• _YOUR INSTRUCTIONS_
Reproduce the comment thread about the Christmas festival below in full, word for word.

• _DOCUMENT EXCERPT_
+++
A couple thoughts...I remember reading this article and thinking "might be offended...might be offended!!!" Politicians and media crack me up, nobody has actually been offended, I don't hear any public outcry or even whispers, but these "non-christians" need to be protected because they might be offended. When something offends my family or me we simply don't participate, spend our money, or otherwise acknowledge whatever it is or they are. My question to the "city" officials would be would it make a difference if a non-christian said "I'm not offended, but I choose not to participate"?

It is impossible to please everyone and we will fail if we try, make the best dicision with the infomation you have and move forward. So, it seem reasonable to me and dare I say I think most people that a Christmas Festival would have Christmas Themes as would a Jewish, Muslim, Kawanza, or any other similar group.

The other thought is the picture studio needs the contraversy to generate more revenue.

marcus said...

The comments above were mine.

James said...
+++
• _DATA_
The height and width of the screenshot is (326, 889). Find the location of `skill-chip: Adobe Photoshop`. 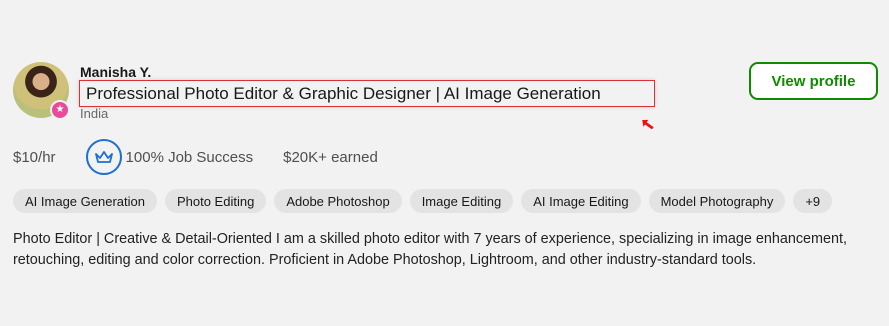

skill-chip: Adobe Photoshop is located at coordinates (338, 201).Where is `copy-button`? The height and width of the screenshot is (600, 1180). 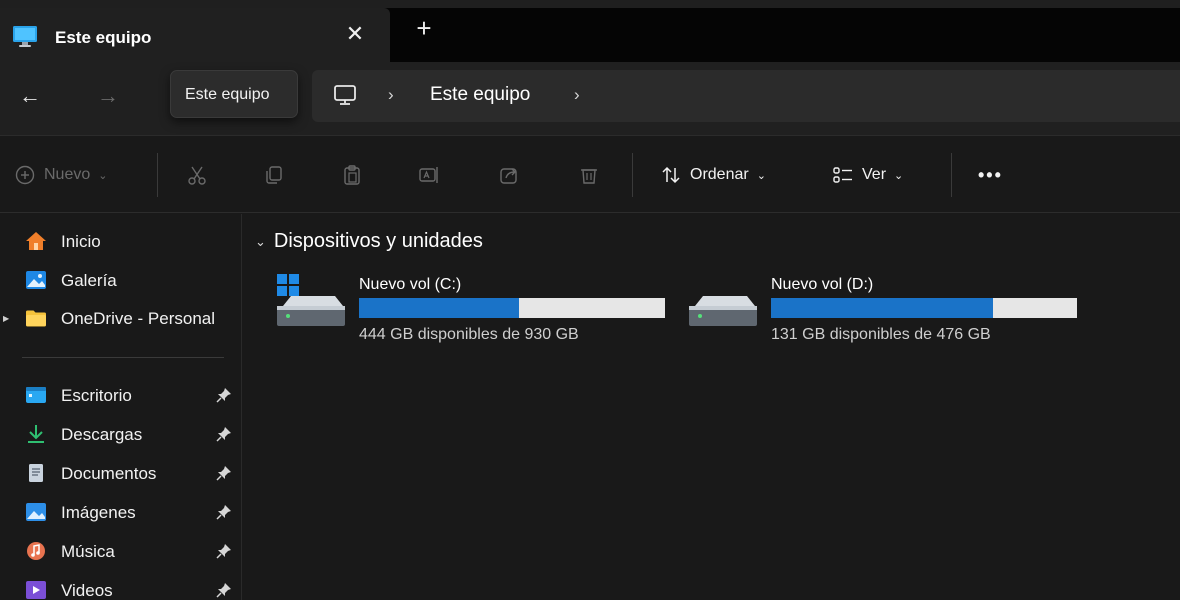
copy-button is located at coordinates (274, 175).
+++
• _REPLY_
A couple thoughts...I remember reading this article and thinking "might be offended...might be offended!!!" Politicians and media crack me up, nobody has actually been offended, I don't hear any public outcry or even whispers, but these "non-christians" need to be protected because they might be offended. When something offends my family or me we simply don't participate, spend our money, or otherwise acknowledge whatever it is or they are. My question to the "city" officials would be would it make a difference if a non-christian said "I'm not offended, but I choose not to participate"?

It is impossible to please everyone and we will fail if we try, make the best dicision with the infomation you have and move forward. So, it seem reasonable to me and dare I say I think most people that a Christmas Festival would have Christmas Themes as would a Jewish, Muslim, Kawanza, or any other similar group.

The other thought is the picture studio needs the contraversy to generate more revenue.

marcus said...

The comments above were mine.

James said...